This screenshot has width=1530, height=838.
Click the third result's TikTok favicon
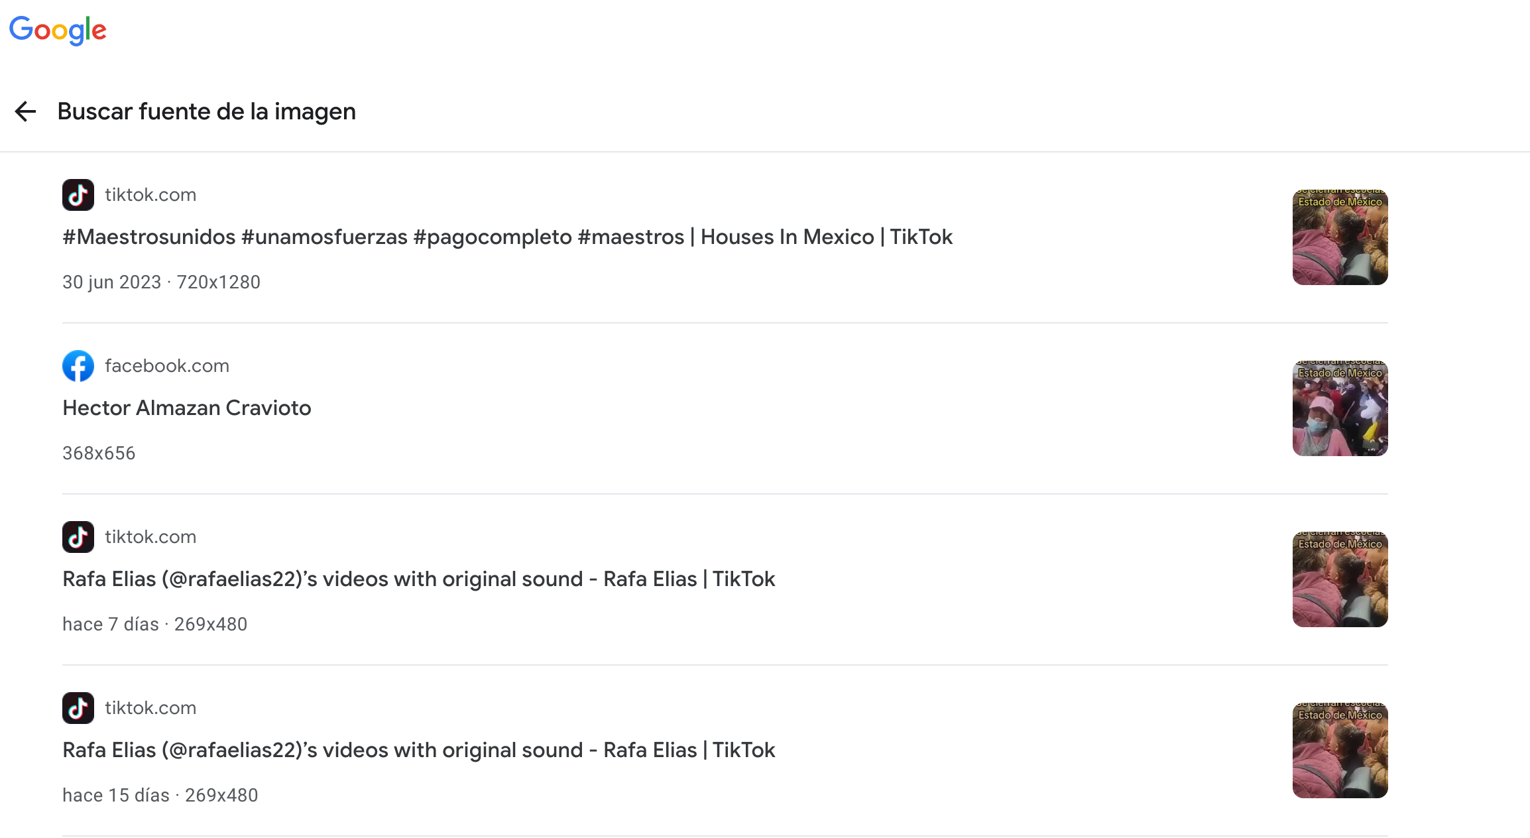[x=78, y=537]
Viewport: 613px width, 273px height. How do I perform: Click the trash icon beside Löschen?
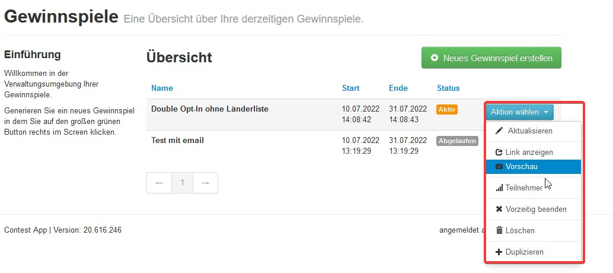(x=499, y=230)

------------------------------------------------------------------------

• **Required work**:
Only the lines from the one containing "Click the third result's TikTok favicon" through the last line of the data may appear in the answer, each given again exactly and with pictures left out.

• **Answer section**:
Click the third result's TikTok favicon
[x=78, y=537]
Viewport: 613px width, 273px height. How do I perform: Click the trash icon beside Löschen?
(x=499, y=230)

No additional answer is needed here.